Allerlei Beschränkungen

Billig sind die ja wirklich nicht. 399 Euro verlangt Sony für die Playstation 4, Microsoft verlangt 499 Euro für die Xbox One. Die Xbox kam nicht nur wegen des höheren Preises ins Gerede, den man mit dem mitgelieferten Kinect-Sensor begründen kann. Der Sensor, der auch im Standby-Betrieb auf Kommandos lauscht, kann mit seiner Stereo-Kamera die feinsten Nuancen erkennen und soll - optional immerhin - zu Werbezwecken eingesetzt werden.

Microsoft plant, den Nutzern auch noch allerlei Beschränkungen aufzuerlegen, was die Verwendung gekaufter Spiele angeht. An einen Freund zum Beispiel soll man ein Spiel nur einmal ausleihen dürfen. Für eine gute Strategie halten das auf der Messe nur wenige, zumal Sony sich bemühte, in seiner Pressekonferenz diese Themen positiv zu besetzen. Keine Beschränkungen bei Wiederverkauf oder beim Ausleihen. Die Halle war begeistert.

Viel Begeisterung löst auch ein anderes Thema aus, eines, das die Welt der Computer derzeit sehr stark verändert: die Cloud. Diese Wolke aus Rechnern kann man im Spieleumfeld sehen als ein unsichtbares Netz, das zum Beispiel Geräte miteinander verwebt, die eigentlich nicht miteinander kompatibel sind. Werden die Spielstände aber in der Cloud registriert, kann man zum Beispiel auf einer Konsole anfangen und auf einem mobilen Gerät da weiterspielen, wo man aufgehört hat.

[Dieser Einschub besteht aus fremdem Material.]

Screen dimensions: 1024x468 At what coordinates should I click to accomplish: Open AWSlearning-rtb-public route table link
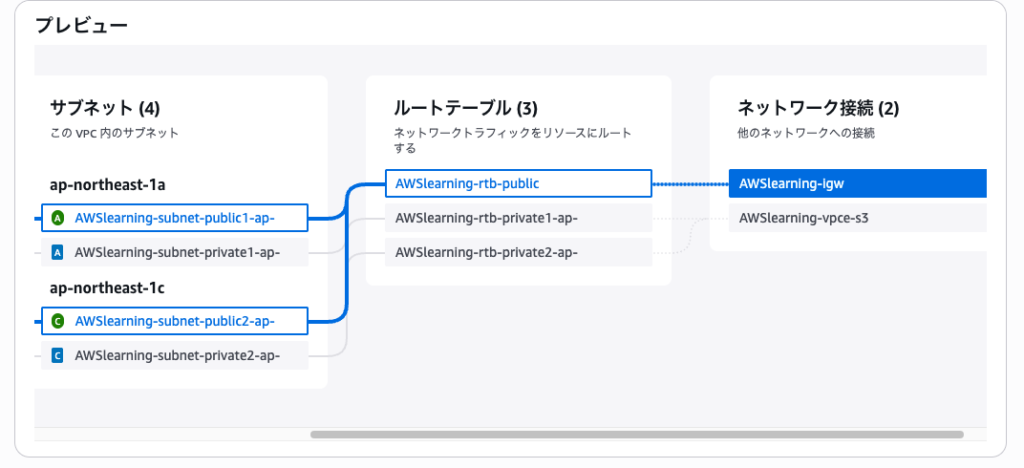[x=468, y=184]
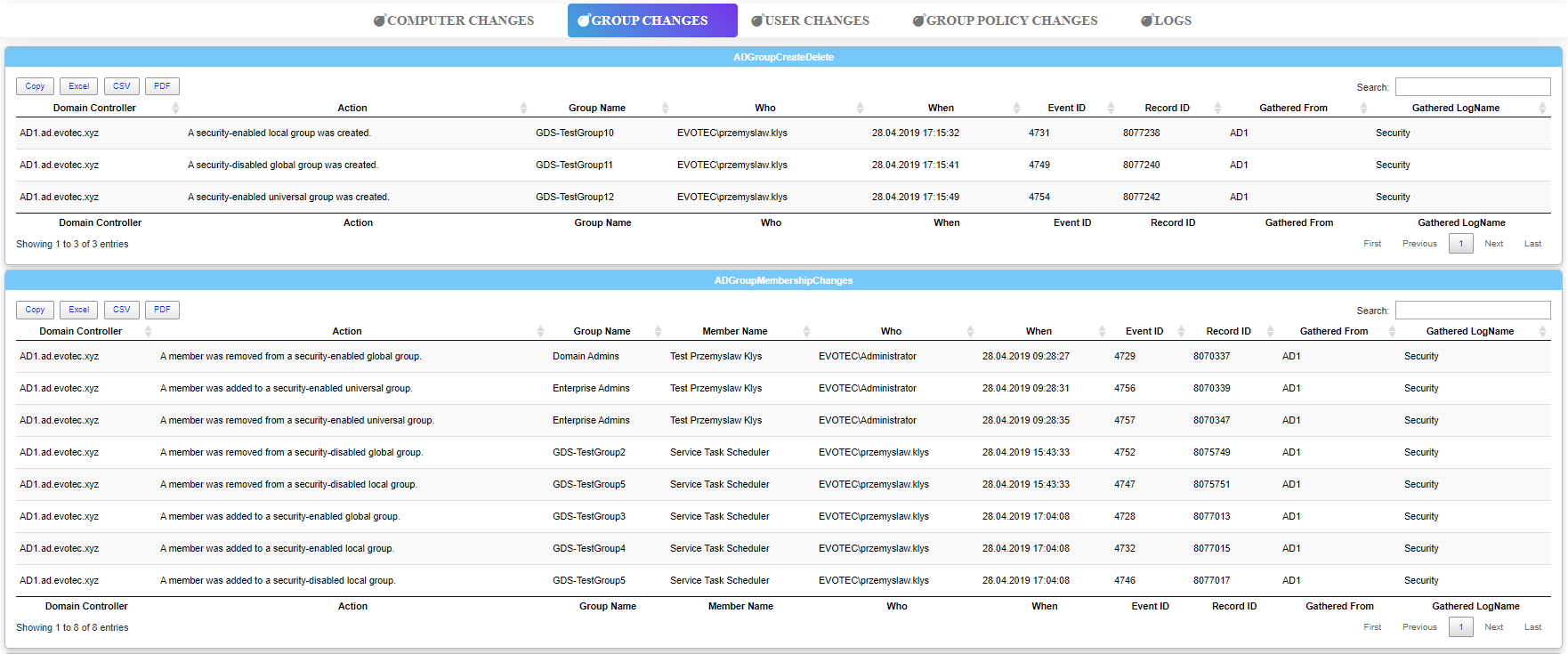Open the Computer Changes tab

pyautogui.click(x=454, y=20)
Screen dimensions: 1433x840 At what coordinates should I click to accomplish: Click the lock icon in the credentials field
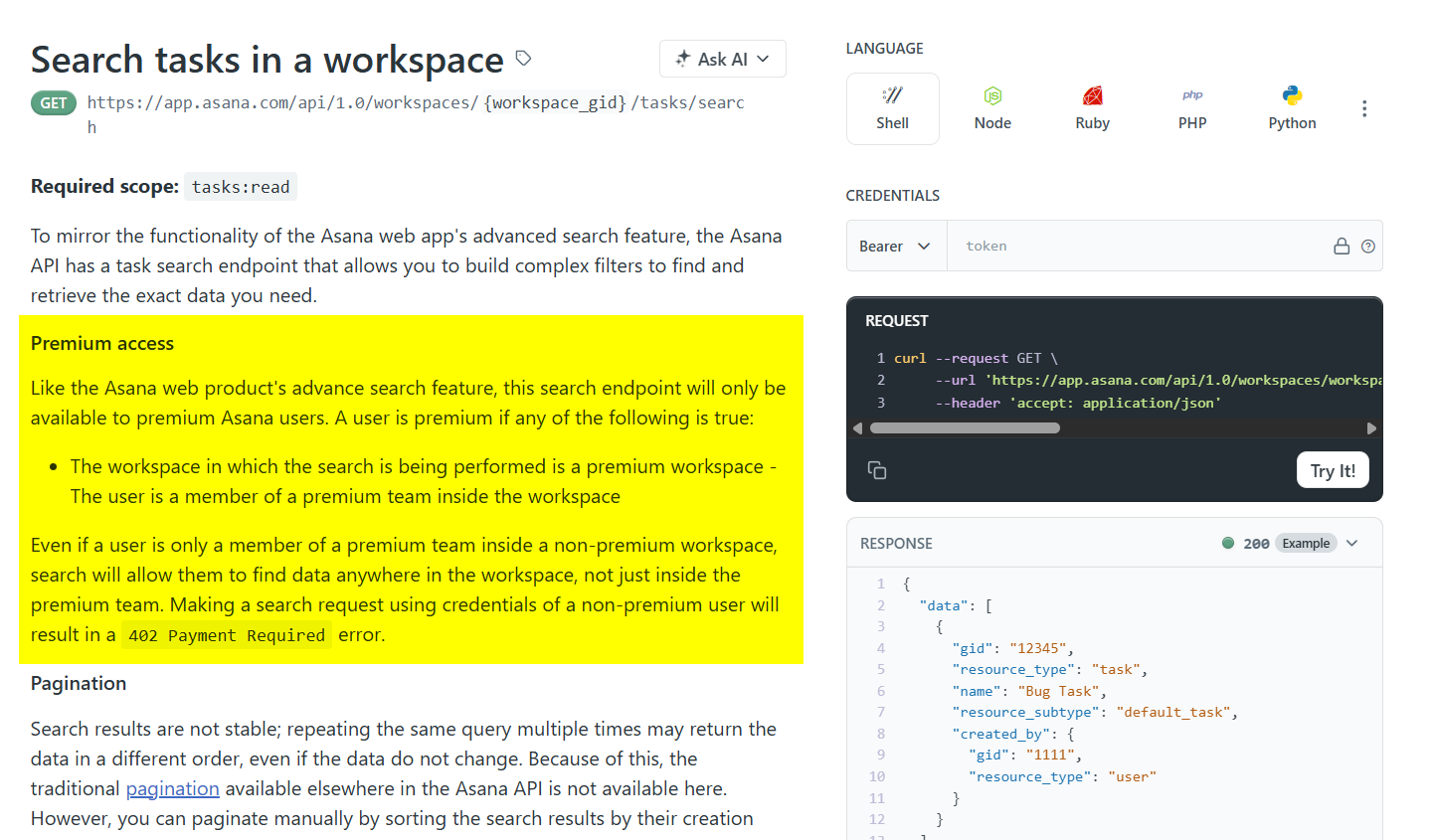pos(1342,247)
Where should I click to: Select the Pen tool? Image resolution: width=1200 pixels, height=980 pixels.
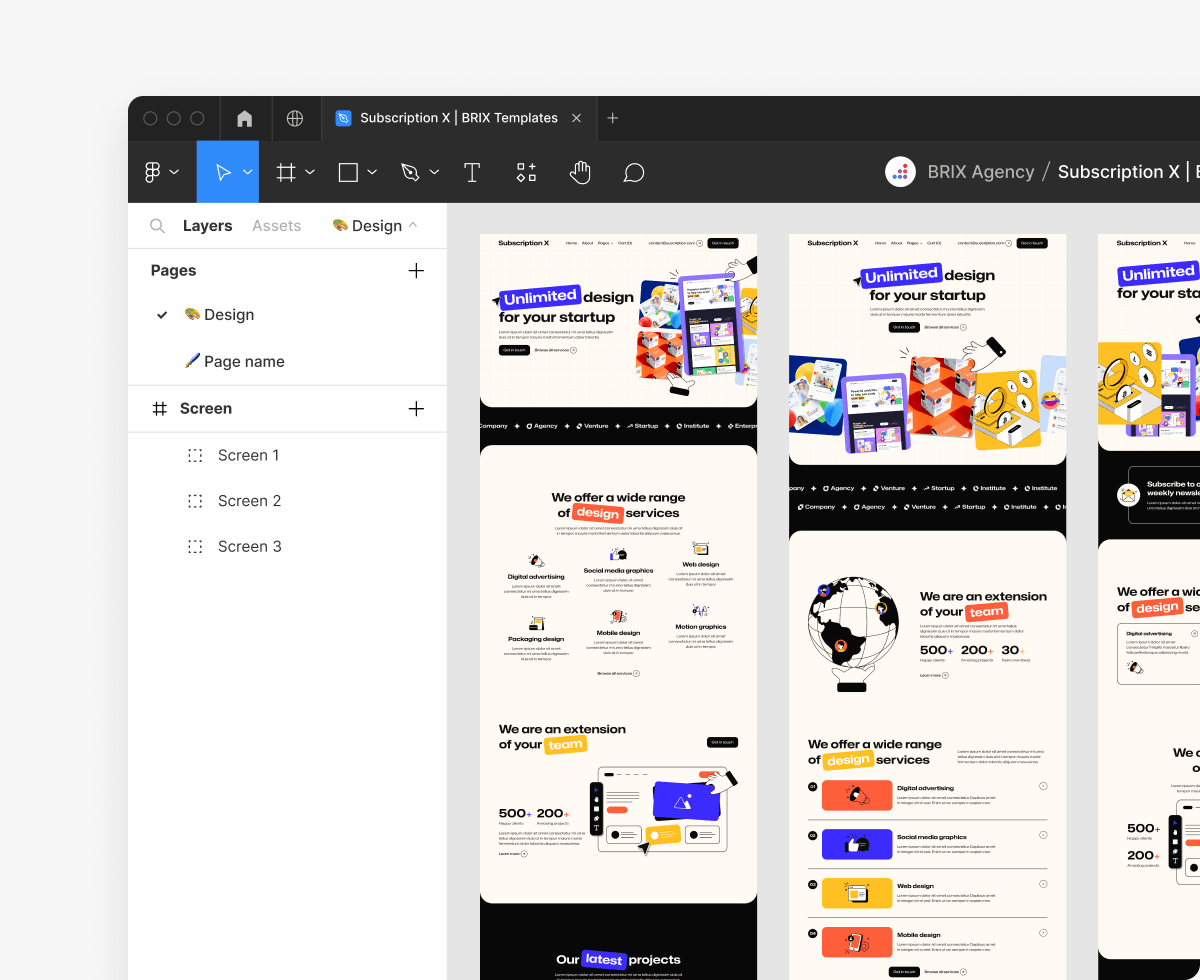pyautogui.click(x=411, y=171)
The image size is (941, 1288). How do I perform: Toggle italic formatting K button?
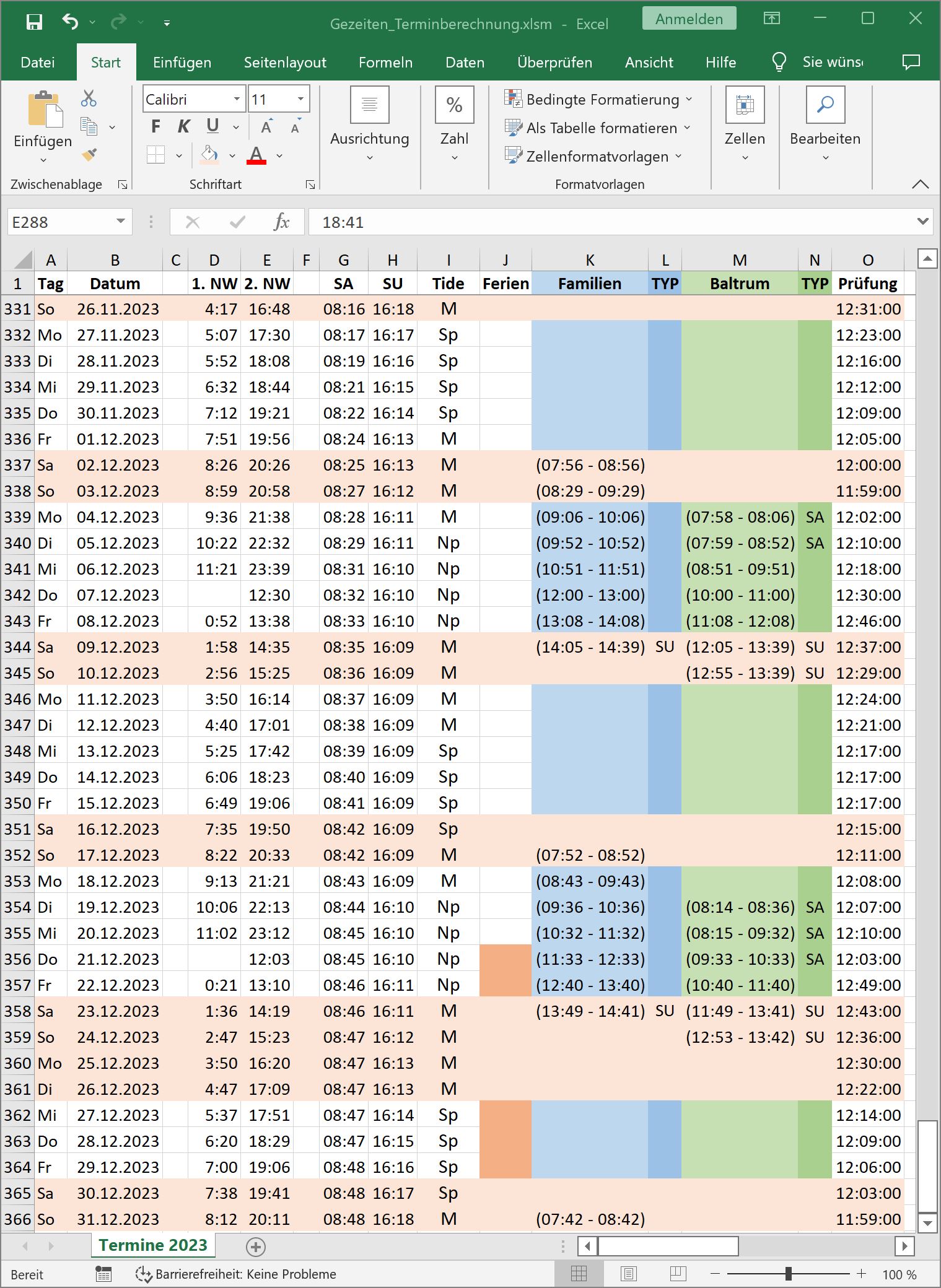(184, 127)
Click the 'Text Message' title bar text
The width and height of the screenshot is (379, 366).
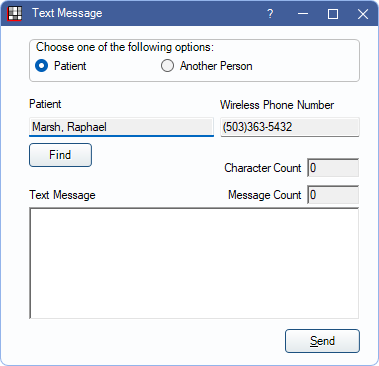coord(67,13)
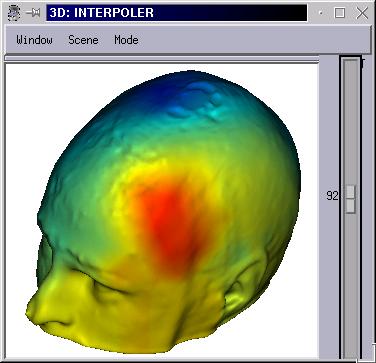Click the slider value label 92
This screenshot has height=363, width=376.
(332, 196)
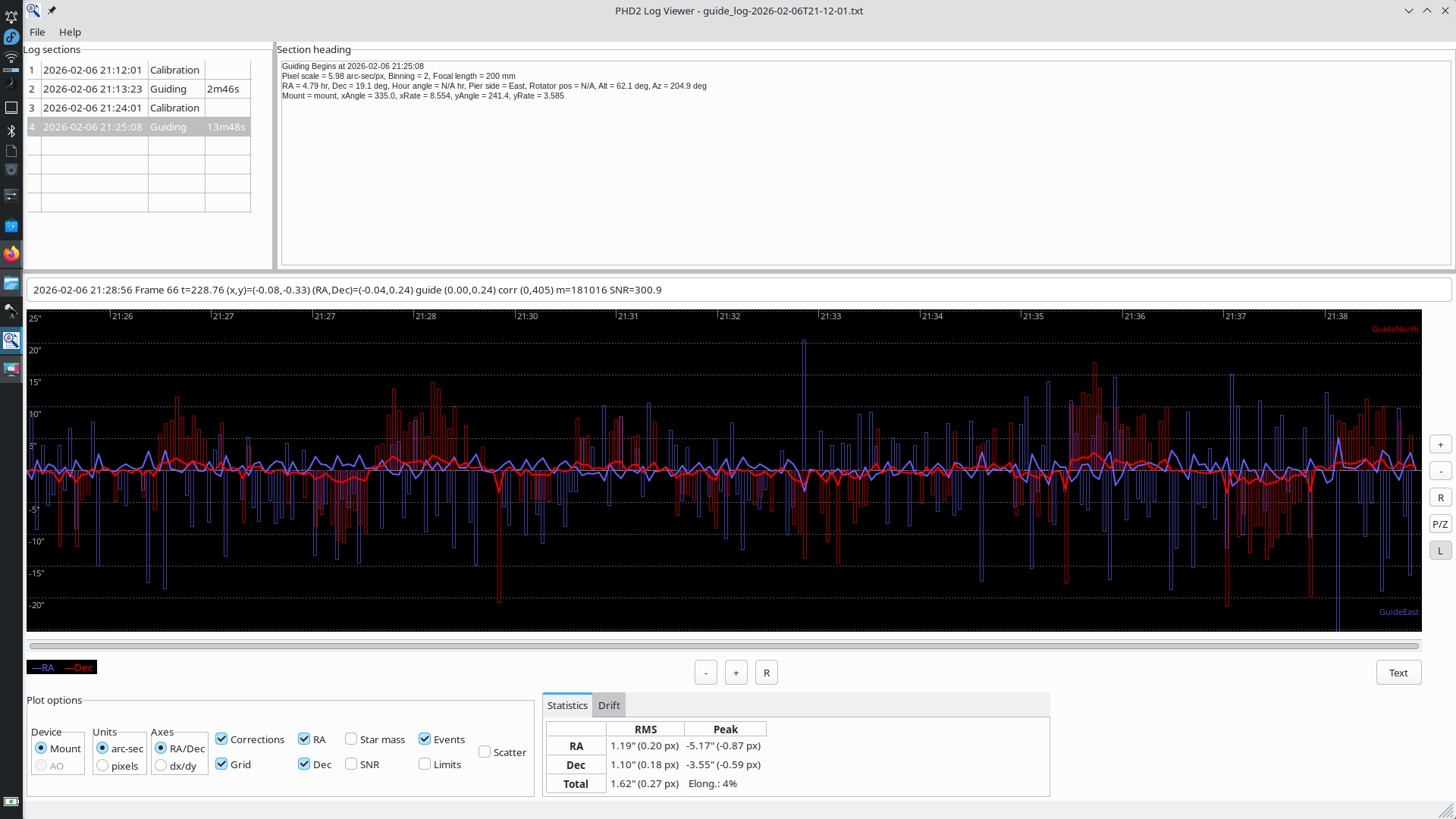
Task: Click the PHD2 Log Viewer titlebar icon
Action: pyautogui.click(x=33, y=11)
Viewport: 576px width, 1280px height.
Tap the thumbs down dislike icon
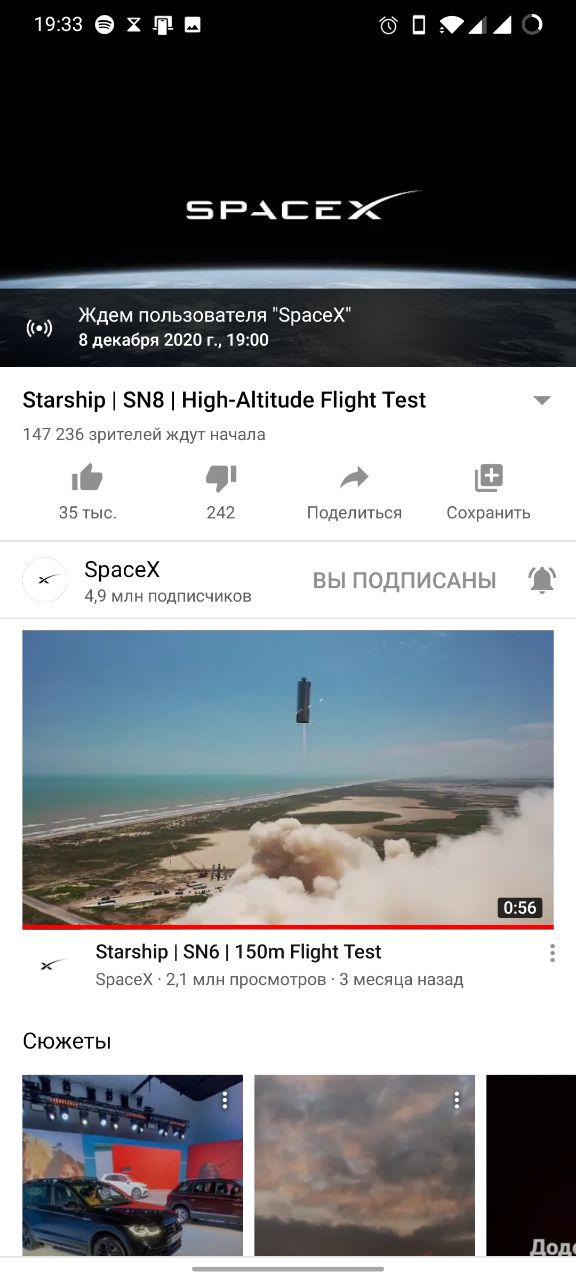tap(220, 479)
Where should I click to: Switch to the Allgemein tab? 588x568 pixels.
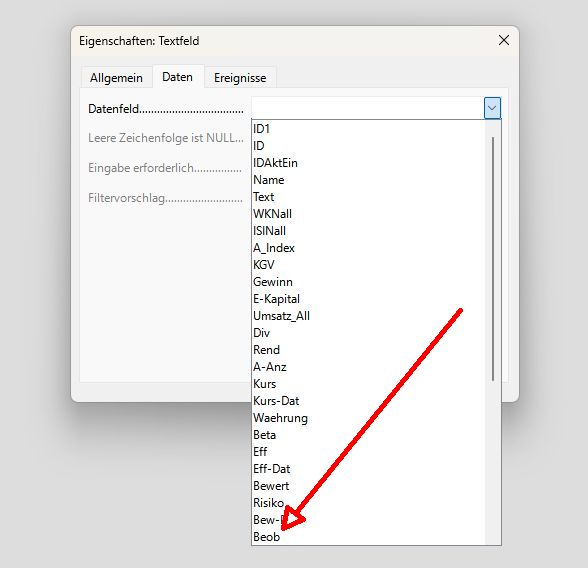click(116, 78)
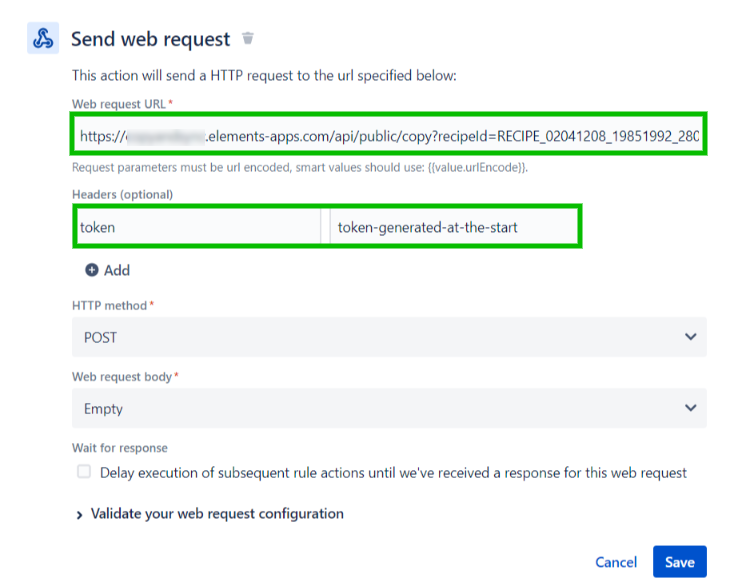
Task: Click into the Web request URL field
Action: [x=388, y=135]
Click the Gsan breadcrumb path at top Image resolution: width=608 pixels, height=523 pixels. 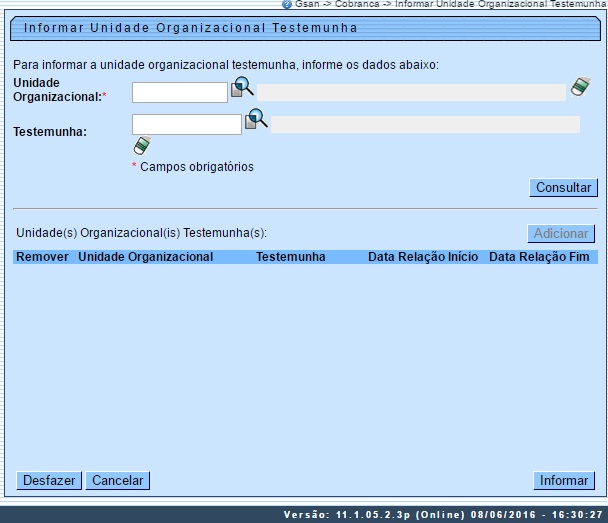450,5
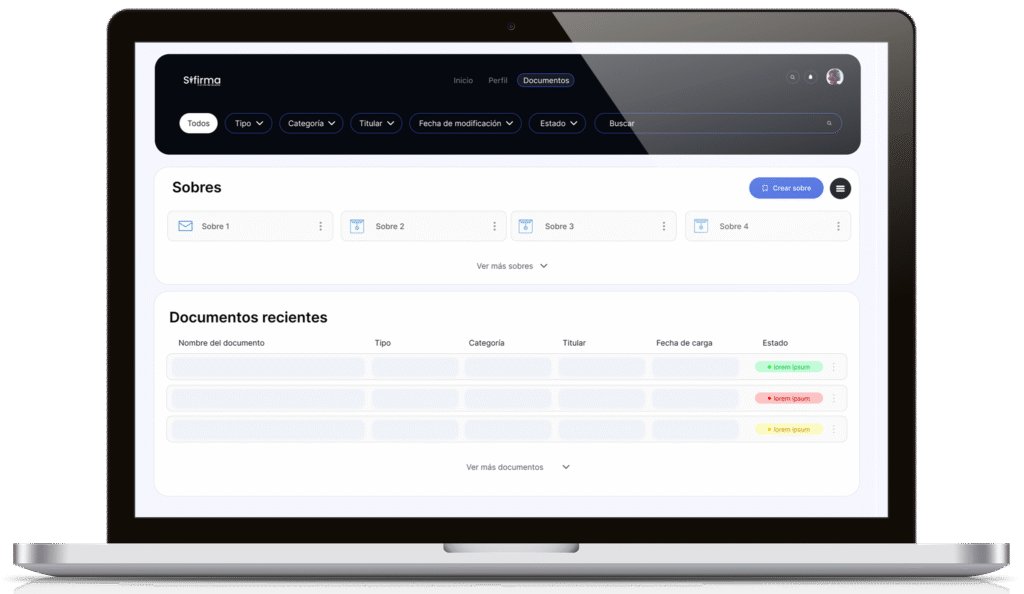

Dass die Spiele nicht mehr unbedingt auf Datenträgern vertrieben werden, sondern aus der Cloud geladen werden können, liegt auch auf der Hand. Aber so richtig spannend wird es erst, wenn die Cloud beim Berechnen großer Datenmengen hilft oder wenn, wie beim neuen Rennspiel "Forza 5" für die Xbox, aus dem Verhalten eines Spielers ein virtueller Spieler geschaffen wird, der die etwas doofen und berechenbaren Computergegner ablöst. Dann kann Papa auch während der Arbeit gegen den Sohn antreten.

Obwohl er vermutlich nicht viele Chancen hätte, wenn der Jugendliche im richtigen Alter ist: so zwischen 17 und 20, sagt ein Kenner der Szene. Das sei die goldene Zeit. Die Reaktionsfähigkeit, die man hier braucht, könne man später auch durch viel Erfahrung nicht mehr erreichen. Auf der E3 watscheln viele sehr dicke Menschen über die Gänge, die offenbar zu viel am Computer gespielt und sich zu wenig bewegt haben. Die wahren Könige der Computerspiele aber sind ganz anders drauf. Sie trinken keinen Alkohol, halten sich fit, trainieren ihre Finger, damit sie bei ihren Wettkämpfen nur ja schnell genug damit sind. Und es ist ihnen ganz egal, welchen Inhalt ein Spiel hat, sie sehen die Sache eh als Sport. Moderner Fingerkampf. Wird vielleicht auch mal olympisch.